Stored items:

++++++++++++++++++++

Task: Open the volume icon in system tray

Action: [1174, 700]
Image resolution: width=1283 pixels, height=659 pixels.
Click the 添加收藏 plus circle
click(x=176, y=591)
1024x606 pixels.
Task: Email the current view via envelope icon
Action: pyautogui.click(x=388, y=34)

++++++++++++++++++++

» **Prompt**
Complete, exact output of the records is expected.

» **Answer for this exercise**
Task: Open the volume icon in system tray

Action: [1174, 700]
Image resolution: width=1283 pixels, height=659 pixels.
Click the 添加收藏 plus circle
click(x=176, y=591)
1024x606 pixels.
Task: Email the current view via envelope icon
Action: pyautogui.click(x=388, y=34)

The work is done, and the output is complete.